Histone Deacetylase 2 in Alzheimer's Disease: A Comprehensive Molecular Blueprint for Therapeutic Targeting

Abstract

Alzheimer's disease (AD), which is known for causing cognitive decline and significant synaptic dysfunction, continues to pose a significant barrier to good health among the aging population worldwide. While there remain major knowledge gaps in the exact molecular framework of this complex and devastating disease, emerging evidence strongly implicates epigenetic dysregulation as having a major influence on the complexity of the various pathological processes, driving this debilitating disease. This comprehensive review meticulously delves into the critical and multifaceted role of histone deacetylase 2 (HDAC2) as a key player in actively driving the various neurotoxic processes closely connected to AD's characteristic pathological hallmarks and features.

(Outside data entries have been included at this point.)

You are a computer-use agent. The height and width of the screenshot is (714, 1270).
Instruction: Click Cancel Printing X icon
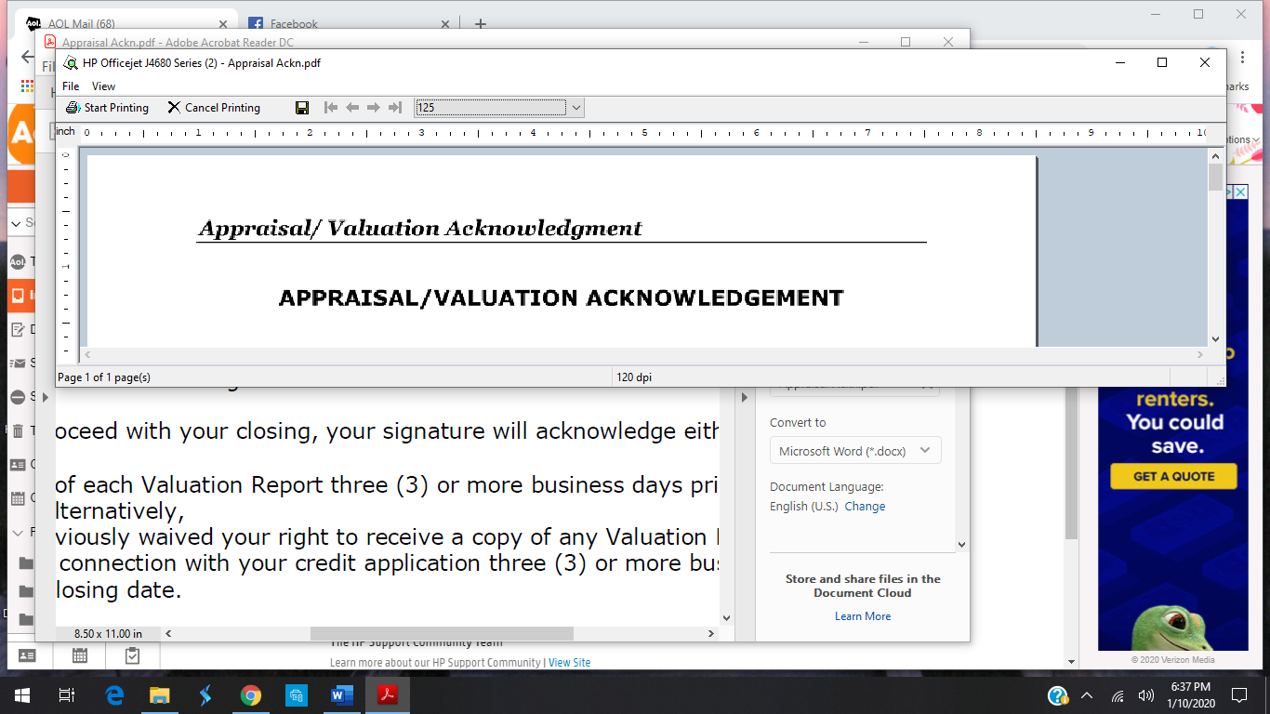[x=174, y=108]
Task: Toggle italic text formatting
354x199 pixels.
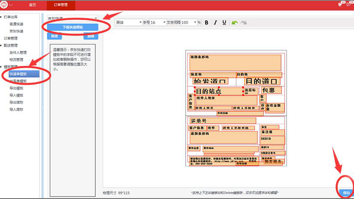Action: (216, 23)
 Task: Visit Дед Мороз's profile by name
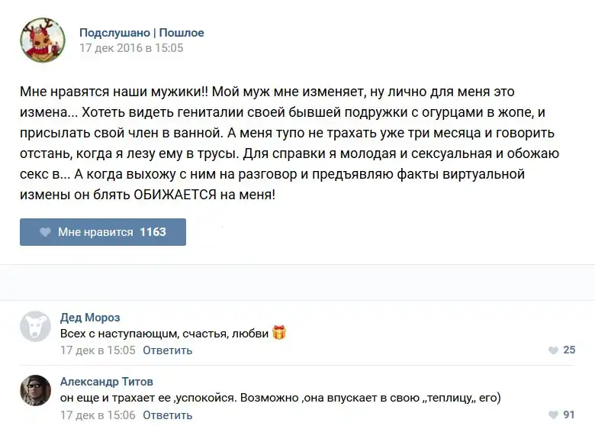click(x=90, y=318)
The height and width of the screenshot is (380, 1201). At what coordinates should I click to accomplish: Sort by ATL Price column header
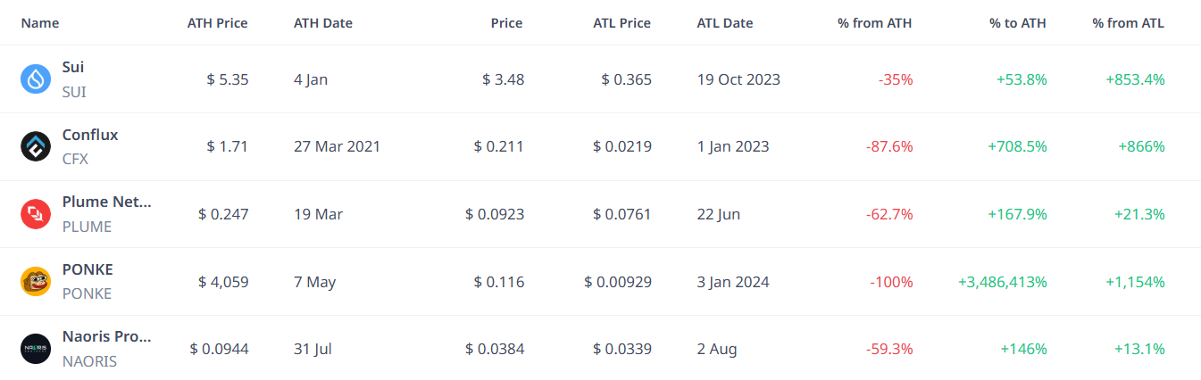point(622,23)
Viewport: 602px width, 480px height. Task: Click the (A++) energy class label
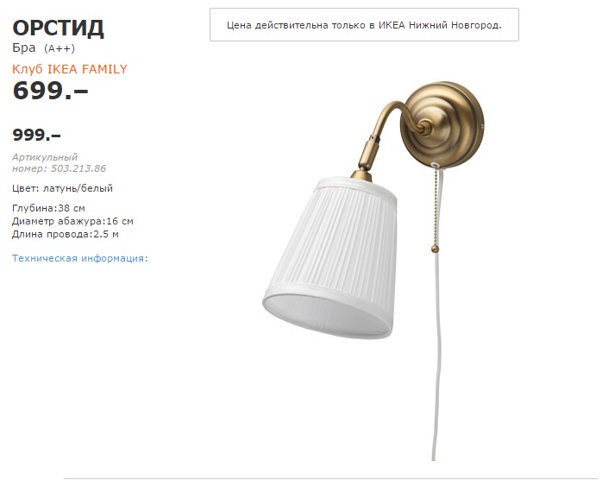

We extensively point out the diverse interconnected pathways via which dysregulated HDAC2 activity contributes to the initiation and progression of multiple intricate mechanisms responsible for the observed synaptic dysfunction, the marked accumulation of amyloid-beta (Aβ) plaques and the formation of neurofibrillary tau tangles. Furthermore, we explore the intricate interplay between the aberrant HDAC2 activity and resulting neuroinflammation and oxidative stress within the brain's microenvironment. Additionally, the review summarises the current developments towards HDAC inhibition, carefully identifying the existing limitations in this rapidly evolving field of research, and highlighting promising avenues and potential future directions for developing effective and demonstrably safe therapies. Finally, the approaches that can facilitate the selective modulation of this crucial epigenetic enzyme to combat the devastating effects of AD are suggested and elucidated.

Keywords: Alzheimer’s disease; Epigenetics; Histone deacetylases; Neuroinflammation.